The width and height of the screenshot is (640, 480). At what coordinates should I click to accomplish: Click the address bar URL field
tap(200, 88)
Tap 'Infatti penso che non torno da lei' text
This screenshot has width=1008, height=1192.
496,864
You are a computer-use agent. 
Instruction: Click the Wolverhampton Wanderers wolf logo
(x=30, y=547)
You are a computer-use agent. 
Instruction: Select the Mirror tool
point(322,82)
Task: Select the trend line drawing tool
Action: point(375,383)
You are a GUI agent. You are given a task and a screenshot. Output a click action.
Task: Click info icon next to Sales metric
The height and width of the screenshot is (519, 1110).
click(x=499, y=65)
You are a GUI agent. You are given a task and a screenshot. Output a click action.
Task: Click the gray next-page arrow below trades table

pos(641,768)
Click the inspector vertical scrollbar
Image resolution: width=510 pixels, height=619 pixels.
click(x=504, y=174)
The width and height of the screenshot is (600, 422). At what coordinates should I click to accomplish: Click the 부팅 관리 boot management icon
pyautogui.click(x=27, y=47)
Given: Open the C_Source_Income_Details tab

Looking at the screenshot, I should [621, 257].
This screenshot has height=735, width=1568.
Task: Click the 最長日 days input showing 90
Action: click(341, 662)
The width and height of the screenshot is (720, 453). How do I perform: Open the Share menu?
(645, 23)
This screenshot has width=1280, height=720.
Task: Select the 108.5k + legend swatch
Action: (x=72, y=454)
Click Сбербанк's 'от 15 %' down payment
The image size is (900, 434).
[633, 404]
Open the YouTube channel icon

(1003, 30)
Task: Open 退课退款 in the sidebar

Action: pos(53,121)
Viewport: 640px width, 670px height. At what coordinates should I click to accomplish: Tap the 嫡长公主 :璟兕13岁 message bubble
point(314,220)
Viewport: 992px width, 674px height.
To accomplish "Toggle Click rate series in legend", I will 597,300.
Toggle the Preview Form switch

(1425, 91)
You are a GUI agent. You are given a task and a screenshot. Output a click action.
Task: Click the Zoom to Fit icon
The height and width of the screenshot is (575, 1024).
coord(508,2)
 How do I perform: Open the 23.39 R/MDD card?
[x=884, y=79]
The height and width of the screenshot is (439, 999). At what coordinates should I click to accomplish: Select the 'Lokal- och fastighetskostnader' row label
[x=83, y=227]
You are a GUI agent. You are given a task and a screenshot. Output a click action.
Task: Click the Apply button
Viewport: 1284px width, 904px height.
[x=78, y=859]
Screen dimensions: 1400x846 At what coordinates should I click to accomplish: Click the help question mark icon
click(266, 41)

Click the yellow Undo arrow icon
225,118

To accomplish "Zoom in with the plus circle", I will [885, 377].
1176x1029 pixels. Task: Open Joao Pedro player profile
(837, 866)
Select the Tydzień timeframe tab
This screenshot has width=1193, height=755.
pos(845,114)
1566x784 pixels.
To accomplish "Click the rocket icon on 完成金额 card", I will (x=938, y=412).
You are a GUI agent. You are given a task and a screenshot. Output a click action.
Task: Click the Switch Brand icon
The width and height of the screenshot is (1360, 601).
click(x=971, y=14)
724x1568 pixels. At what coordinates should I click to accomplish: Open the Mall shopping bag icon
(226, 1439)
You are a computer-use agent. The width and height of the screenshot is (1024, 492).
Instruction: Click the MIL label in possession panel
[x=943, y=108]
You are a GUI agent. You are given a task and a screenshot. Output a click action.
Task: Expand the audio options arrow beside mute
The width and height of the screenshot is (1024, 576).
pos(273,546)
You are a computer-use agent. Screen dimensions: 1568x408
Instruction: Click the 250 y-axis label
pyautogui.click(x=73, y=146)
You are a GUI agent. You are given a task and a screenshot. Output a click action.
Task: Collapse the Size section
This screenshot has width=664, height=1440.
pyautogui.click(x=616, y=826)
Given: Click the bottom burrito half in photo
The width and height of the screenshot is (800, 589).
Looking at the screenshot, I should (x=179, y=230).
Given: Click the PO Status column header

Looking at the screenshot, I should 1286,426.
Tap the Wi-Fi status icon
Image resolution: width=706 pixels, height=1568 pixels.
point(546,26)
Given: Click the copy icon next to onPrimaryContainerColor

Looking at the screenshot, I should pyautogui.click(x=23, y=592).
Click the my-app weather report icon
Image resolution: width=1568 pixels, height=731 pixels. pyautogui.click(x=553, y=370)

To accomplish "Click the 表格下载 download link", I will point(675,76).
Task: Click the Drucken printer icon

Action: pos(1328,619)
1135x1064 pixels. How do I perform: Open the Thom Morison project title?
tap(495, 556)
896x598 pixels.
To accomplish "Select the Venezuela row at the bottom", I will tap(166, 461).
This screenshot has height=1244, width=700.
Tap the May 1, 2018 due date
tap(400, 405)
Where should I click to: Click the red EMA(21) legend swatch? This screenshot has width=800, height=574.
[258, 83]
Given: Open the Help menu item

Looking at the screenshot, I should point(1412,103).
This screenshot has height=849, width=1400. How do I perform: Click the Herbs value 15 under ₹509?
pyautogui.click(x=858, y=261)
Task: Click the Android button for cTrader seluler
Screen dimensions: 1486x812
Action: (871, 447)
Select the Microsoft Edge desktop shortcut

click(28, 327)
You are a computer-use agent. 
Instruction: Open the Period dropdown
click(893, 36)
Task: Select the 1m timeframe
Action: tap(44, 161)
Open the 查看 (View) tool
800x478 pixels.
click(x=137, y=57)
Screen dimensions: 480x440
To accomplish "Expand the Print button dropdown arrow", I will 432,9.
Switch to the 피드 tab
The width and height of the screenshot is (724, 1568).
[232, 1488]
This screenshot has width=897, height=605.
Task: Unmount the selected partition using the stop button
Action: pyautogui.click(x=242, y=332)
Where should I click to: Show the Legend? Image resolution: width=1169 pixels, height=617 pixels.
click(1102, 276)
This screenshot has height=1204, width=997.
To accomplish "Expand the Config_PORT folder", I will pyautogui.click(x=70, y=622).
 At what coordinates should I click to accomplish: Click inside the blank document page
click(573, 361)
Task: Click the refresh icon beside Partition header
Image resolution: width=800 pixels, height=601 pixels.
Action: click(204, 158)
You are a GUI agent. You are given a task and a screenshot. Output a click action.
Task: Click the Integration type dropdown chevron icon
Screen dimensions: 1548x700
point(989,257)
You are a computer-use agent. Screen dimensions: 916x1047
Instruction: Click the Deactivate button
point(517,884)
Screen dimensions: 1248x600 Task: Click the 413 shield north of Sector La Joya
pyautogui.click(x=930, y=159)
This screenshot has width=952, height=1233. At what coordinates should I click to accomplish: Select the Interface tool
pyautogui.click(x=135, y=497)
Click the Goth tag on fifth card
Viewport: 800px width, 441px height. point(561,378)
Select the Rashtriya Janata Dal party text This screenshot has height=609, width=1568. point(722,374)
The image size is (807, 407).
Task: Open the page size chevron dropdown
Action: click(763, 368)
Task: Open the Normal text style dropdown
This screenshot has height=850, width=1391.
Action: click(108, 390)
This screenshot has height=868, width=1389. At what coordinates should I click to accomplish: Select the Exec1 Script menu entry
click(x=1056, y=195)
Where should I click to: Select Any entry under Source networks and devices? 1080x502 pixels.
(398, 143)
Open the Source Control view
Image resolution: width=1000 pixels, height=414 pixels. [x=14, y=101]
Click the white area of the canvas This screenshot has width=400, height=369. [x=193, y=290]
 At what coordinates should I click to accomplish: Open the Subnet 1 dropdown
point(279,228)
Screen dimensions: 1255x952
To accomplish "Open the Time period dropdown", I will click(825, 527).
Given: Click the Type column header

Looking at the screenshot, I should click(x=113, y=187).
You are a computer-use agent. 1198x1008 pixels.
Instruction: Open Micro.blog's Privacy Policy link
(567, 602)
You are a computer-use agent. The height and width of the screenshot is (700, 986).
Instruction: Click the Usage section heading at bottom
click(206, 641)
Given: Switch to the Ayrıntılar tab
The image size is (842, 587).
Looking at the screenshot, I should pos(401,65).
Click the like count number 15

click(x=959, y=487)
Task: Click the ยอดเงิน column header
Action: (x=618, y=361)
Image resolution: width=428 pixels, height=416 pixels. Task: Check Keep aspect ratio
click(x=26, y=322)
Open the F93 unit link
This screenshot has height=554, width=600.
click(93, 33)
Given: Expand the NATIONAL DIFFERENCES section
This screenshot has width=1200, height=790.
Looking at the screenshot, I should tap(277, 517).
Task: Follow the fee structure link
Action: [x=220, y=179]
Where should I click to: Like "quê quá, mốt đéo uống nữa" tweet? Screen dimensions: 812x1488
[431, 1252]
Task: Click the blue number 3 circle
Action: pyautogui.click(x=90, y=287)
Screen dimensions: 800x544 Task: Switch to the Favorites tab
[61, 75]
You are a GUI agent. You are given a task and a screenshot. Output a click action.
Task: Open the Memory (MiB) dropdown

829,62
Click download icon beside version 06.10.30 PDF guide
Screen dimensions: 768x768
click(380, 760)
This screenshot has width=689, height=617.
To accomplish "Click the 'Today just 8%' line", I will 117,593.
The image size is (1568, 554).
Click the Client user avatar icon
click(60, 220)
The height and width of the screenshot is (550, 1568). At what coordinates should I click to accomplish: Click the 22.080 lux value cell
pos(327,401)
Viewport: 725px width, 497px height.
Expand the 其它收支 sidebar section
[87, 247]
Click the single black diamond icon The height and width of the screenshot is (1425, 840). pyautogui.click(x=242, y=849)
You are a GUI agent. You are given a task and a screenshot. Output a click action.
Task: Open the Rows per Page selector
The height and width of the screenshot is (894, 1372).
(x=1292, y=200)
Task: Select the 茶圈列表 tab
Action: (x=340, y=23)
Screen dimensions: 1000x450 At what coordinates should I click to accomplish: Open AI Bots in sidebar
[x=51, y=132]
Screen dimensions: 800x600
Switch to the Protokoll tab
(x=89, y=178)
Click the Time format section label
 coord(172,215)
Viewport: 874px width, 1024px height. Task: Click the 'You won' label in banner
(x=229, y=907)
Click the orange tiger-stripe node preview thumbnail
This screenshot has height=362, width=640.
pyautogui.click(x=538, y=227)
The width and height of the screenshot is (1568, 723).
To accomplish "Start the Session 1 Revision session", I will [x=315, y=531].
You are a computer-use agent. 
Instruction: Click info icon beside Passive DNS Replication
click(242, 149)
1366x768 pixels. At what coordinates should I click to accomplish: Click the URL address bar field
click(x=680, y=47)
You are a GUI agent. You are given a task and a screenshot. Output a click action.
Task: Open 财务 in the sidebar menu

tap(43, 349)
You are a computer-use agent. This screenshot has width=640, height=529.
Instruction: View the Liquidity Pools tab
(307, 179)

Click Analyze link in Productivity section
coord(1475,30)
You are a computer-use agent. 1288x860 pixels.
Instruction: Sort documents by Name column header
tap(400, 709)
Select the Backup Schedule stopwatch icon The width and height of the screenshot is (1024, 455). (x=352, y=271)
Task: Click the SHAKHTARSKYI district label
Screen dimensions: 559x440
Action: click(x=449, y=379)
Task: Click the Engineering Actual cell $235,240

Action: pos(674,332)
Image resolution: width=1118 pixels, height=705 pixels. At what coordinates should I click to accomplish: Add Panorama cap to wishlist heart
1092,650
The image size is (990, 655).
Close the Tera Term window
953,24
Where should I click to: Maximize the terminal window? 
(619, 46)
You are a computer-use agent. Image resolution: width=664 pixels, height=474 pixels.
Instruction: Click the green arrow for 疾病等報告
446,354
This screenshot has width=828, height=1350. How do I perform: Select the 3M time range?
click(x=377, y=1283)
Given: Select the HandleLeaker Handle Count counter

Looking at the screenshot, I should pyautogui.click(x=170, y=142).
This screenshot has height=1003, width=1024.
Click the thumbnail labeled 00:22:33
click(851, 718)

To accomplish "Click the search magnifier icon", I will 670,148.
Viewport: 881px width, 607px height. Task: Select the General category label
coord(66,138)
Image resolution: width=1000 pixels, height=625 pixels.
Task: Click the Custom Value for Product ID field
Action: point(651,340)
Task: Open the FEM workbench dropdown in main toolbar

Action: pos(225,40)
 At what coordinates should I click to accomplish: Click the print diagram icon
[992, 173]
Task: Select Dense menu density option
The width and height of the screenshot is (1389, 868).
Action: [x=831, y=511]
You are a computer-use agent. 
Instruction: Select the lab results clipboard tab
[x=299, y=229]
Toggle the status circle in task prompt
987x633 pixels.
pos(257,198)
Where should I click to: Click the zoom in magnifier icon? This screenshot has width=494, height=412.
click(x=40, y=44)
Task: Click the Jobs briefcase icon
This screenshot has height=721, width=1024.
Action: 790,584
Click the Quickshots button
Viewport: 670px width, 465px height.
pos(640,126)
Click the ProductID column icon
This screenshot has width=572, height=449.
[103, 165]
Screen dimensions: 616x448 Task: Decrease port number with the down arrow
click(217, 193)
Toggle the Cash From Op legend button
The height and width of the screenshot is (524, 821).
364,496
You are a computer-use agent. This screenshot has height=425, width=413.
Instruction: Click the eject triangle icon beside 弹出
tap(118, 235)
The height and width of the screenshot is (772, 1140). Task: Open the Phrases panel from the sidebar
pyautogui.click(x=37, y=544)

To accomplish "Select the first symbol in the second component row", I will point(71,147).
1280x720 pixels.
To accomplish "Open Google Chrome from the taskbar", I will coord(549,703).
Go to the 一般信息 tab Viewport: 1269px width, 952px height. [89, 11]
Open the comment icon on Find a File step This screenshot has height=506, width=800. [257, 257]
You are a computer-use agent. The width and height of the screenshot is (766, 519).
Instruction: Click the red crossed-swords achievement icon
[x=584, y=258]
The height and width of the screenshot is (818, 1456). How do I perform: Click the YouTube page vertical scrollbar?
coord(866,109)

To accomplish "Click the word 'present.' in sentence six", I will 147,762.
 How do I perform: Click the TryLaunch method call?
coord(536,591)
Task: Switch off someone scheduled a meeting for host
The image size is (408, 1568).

> **Work order**
Print exactly the lines above, between the one holding "Instruction: Open the Period dropdown" and the one holding "This screenshot has height=1204, width=997.", inclusive, and nothing besides.

> **Final answer**
Instruction: Open the Period dropdown
click(893, 36)
Task: Select the 1m timeframe
Action: tap(44, 161)
Open the 查看 (View) tool
800x478 pixels.
click(x=137, y=57)
Screen dimensions: 480x440
To accomplish "Expand the Print button dropdown arrow", I will 432,9.
Switch to the 피드 tab
The width and height of the screenshot is (724, 1568).
[232, 1488]
This screenshot has width=897, height=605.
Task: Unmount the selected partition using the stop button
Action: pyautogui.click(x=242, y=332)
Where should I click to: Show the Legend? Image resolution: width=1169 pixels, height=617 pixels.
click(1102, 276)
This screenshot has height=1204, width=997.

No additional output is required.